=== TEXTABSCHNITT ===

Protocol of the Session on October 23, 2014

In diesem Sinne stellen wir diesen Antrag auch mit dem Wissen, dass in den letzten 30, 40 Jahren eigentlich viel zu wenig auf die gesunde seelische Entwicklung – das haben wir heute auch schon einmal diskutiert – eines Kindes in Deutschland geachtet wurde. Ich weiß noch, dass ich immer mit dem Groll in die Schule ging, wie ätzend, wie furchtbar, wie schrecklich die Schule ist. Ich würde mir wünschen, dass wir in einer späteren Zeit vielleicht einmal bei den Schülern erleben, dass sie gern in die Schule gehen. Wir wissen heute, dass Kinder eigentlich jeden Morgen frohgemut mit freudiger Erwartung und großen Augen in die Kita gehen, weil dort Aktivitäten stattfinden, die sie ungeheuer interessant und schön finden. Diese Kultur, eine Art von Schule schön zu finden – denn auch die Kita ist eine „Schule“ –, ist ein wichtiges Prinzip, das uns die nächsten Jahre hier in Bremen leiten sollte.

=== LISTE DER DATENSÄTZE ===

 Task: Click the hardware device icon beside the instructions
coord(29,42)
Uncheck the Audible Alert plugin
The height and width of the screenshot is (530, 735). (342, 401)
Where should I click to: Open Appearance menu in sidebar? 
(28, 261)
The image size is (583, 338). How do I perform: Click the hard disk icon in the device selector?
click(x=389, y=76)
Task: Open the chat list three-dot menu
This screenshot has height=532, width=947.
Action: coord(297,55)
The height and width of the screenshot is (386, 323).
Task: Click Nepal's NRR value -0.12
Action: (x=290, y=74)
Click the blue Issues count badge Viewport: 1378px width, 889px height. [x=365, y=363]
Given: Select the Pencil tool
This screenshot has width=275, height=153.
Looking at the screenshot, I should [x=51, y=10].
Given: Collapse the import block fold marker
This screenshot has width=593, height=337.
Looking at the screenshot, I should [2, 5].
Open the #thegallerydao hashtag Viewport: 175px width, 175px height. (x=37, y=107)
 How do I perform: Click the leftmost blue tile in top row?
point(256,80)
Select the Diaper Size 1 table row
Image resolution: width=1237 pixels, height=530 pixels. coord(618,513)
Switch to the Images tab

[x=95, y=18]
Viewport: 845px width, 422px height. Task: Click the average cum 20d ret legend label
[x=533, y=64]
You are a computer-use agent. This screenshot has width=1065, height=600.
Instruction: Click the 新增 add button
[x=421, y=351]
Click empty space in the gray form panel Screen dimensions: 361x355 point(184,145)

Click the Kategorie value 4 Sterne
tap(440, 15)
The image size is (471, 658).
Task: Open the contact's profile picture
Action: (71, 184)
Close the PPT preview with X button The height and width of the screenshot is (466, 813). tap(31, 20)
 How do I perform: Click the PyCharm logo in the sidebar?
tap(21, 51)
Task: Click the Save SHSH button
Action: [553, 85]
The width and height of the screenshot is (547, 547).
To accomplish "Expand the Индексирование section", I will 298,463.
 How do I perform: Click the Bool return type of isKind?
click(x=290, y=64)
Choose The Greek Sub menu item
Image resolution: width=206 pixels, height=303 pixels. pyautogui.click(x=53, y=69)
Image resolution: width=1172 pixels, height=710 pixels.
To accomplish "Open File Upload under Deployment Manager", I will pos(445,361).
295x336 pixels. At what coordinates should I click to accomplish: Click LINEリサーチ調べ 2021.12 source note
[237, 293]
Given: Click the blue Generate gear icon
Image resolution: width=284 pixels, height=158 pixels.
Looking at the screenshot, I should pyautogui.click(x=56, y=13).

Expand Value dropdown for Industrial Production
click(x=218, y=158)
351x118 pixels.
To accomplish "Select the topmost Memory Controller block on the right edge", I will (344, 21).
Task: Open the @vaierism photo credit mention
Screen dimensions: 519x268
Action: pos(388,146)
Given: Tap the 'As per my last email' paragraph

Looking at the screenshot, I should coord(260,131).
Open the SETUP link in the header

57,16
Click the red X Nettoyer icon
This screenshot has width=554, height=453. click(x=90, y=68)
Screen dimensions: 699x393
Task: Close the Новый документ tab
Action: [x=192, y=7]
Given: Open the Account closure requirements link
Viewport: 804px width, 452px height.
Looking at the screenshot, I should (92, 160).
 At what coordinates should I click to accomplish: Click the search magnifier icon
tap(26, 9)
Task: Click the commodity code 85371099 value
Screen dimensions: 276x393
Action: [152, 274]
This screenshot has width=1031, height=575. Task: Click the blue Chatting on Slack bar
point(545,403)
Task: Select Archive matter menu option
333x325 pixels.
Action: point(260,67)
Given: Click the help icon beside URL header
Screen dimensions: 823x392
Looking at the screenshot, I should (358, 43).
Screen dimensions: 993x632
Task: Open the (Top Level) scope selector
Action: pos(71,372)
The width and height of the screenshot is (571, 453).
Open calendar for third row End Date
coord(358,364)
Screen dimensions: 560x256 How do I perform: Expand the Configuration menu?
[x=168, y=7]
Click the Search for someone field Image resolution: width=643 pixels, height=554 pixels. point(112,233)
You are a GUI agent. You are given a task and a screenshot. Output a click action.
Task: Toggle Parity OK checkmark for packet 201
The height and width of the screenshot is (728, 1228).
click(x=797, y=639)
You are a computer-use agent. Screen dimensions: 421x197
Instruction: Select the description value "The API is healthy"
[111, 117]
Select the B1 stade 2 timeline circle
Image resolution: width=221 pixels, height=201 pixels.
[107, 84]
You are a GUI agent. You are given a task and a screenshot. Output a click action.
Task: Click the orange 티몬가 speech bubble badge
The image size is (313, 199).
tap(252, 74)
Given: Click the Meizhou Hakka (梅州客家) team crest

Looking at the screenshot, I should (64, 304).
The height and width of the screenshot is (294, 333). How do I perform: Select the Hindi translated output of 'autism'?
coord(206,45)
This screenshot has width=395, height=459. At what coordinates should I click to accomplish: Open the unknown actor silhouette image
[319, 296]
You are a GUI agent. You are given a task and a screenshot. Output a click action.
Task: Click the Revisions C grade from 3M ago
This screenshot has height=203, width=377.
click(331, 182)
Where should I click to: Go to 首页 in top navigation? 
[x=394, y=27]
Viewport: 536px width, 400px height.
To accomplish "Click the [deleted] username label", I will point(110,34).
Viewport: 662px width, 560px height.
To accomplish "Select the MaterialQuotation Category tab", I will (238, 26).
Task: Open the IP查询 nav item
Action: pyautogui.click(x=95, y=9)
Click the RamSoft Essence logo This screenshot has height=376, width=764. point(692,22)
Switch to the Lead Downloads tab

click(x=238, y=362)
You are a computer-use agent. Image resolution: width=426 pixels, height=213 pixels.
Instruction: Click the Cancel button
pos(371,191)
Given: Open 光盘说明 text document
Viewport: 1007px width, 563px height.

===

ARBEITSAUFTRAG:
Beantworte anhand des Sitzungsprotokolls folgende Fragen:
(a) In welchem Zeitraum wurde in Deutschland zu wenig auf die gesunde seelische Entwicklung eines Kindes geachtet?
(b) Wie gehen Kinder jeden Morgen in die Kita?
(c) In welcher Stadt soll das genannte Prinzip die nächsten Jahre leiten?

LÖSUNG:
(a) In den letzten 30, 40 Jahren.
(b) Frohgemut, mit freudiger Erwartung und großen Augen.
(c) In Bremen.